* **YOUR INSTRUCTIONS**
Where does the string "computer" occur in the records below? Copy every line that holds it.

* **DATA FOR PROCESSING**

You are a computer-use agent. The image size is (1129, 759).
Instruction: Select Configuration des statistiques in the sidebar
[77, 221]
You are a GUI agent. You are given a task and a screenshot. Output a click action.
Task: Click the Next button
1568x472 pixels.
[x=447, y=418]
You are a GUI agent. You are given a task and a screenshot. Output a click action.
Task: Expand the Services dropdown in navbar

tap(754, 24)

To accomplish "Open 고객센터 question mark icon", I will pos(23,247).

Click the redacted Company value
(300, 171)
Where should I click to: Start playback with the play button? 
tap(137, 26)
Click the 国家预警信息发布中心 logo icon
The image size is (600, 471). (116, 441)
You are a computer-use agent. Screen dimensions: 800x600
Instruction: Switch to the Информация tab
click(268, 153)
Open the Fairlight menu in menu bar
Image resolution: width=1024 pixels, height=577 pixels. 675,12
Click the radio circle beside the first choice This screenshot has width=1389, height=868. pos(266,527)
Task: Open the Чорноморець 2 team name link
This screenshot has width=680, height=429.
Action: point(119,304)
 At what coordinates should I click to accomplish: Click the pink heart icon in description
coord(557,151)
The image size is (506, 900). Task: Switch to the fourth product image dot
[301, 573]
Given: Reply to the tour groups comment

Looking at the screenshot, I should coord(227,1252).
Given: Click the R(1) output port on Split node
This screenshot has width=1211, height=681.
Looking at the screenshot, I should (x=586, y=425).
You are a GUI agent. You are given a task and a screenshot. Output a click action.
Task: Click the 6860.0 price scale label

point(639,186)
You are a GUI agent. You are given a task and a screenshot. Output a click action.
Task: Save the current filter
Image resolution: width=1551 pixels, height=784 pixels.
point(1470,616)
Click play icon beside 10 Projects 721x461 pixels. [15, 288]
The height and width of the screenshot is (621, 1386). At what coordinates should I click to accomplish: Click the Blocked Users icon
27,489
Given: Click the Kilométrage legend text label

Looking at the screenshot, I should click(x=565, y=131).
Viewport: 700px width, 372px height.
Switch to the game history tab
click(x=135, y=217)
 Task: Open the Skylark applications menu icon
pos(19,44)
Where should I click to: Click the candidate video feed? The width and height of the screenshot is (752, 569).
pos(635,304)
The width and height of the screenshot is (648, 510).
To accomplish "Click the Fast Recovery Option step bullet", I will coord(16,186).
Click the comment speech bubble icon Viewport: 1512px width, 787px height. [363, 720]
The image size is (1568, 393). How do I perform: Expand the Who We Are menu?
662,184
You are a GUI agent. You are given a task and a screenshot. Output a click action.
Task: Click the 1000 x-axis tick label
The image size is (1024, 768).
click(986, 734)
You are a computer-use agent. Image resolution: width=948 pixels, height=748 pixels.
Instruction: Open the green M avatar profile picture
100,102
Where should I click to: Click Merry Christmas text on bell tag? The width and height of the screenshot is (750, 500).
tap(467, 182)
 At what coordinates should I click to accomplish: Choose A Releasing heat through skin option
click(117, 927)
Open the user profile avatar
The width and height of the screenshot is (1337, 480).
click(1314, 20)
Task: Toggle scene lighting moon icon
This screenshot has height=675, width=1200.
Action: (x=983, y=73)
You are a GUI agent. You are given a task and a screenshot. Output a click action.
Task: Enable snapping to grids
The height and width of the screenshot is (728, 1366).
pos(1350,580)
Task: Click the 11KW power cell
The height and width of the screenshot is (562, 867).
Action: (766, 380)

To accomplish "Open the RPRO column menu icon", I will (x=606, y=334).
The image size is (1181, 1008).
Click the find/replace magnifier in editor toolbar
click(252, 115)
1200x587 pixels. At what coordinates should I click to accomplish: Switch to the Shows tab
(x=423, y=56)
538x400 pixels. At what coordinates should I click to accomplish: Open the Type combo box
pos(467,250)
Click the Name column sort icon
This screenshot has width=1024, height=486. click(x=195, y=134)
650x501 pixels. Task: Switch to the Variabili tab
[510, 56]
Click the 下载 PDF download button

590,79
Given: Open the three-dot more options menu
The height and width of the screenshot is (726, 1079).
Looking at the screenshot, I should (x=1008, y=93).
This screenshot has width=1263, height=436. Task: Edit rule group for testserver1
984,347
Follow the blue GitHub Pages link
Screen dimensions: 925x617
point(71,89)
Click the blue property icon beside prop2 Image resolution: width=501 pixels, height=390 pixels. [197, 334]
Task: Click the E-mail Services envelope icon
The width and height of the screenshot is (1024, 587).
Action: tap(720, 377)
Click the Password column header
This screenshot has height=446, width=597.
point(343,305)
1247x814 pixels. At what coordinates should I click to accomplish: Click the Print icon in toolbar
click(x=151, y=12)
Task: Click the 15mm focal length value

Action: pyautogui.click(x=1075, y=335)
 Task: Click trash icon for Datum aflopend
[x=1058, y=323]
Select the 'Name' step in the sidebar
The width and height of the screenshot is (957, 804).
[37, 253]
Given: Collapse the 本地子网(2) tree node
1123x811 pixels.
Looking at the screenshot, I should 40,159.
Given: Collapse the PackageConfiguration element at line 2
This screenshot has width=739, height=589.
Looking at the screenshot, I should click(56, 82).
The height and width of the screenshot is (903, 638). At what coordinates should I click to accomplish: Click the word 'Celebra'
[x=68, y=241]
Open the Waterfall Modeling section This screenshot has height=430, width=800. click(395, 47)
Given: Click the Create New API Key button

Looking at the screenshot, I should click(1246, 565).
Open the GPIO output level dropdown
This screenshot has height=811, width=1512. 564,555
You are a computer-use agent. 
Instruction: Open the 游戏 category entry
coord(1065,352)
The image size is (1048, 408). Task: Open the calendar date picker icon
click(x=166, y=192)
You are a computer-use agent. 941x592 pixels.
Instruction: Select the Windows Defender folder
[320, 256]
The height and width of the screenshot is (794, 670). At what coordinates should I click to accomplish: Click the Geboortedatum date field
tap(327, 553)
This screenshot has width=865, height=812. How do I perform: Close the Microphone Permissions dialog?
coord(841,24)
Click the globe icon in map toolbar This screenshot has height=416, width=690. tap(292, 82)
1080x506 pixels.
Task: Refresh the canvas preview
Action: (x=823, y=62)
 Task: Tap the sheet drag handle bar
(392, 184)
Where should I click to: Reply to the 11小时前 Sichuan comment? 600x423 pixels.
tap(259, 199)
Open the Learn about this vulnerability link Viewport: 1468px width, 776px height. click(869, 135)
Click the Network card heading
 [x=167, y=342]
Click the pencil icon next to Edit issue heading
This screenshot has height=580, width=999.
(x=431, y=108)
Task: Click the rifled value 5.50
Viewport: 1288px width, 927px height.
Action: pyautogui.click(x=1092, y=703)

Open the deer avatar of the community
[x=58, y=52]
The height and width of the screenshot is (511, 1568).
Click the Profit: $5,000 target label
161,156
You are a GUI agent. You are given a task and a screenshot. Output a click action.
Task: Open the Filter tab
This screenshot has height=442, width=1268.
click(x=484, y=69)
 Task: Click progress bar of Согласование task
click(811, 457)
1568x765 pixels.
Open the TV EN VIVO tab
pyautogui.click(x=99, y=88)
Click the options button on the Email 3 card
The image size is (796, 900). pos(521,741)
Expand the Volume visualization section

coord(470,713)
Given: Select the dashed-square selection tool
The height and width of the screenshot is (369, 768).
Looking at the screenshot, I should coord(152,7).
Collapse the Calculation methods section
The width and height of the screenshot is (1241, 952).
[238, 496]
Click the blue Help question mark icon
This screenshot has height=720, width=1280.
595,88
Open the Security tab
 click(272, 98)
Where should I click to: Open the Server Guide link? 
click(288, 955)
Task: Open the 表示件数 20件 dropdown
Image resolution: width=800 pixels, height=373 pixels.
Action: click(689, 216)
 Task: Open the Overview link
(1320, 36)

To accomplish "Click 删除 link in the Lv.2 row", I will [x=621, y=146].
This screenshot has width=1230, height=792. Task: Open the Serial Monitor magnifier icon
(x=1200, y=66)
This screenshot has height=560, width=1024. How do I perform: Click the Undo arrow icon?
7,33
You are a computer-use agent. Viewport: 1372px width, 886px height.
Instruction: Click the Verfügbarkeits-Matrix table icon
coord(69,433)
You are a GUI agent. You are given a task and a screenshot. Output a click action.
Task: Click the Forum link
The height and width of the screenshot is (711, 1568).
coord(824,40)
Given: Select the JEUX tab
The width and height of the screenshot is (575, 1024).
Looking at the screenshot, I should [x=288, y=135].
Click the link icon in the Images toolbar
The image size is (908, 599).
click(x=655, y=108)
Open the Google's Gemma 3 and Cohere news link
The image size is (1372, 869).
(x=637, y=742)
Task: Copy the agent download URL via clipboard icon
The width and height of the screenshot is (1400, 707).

* **EXERCISE RESULT**
You are a computer-use agent. The image size is (1129, 759).
You are a computer-use agent. Screen dimensions: 800x600
You are a computer-use agent. Image resolution: width=948 pixels, height=748 pixels.
You are a computer-use agent. 
You are a computer-use agent. 941x592 pixels.
You are a computer-use agent. Viewport: 1372px width, 886px height.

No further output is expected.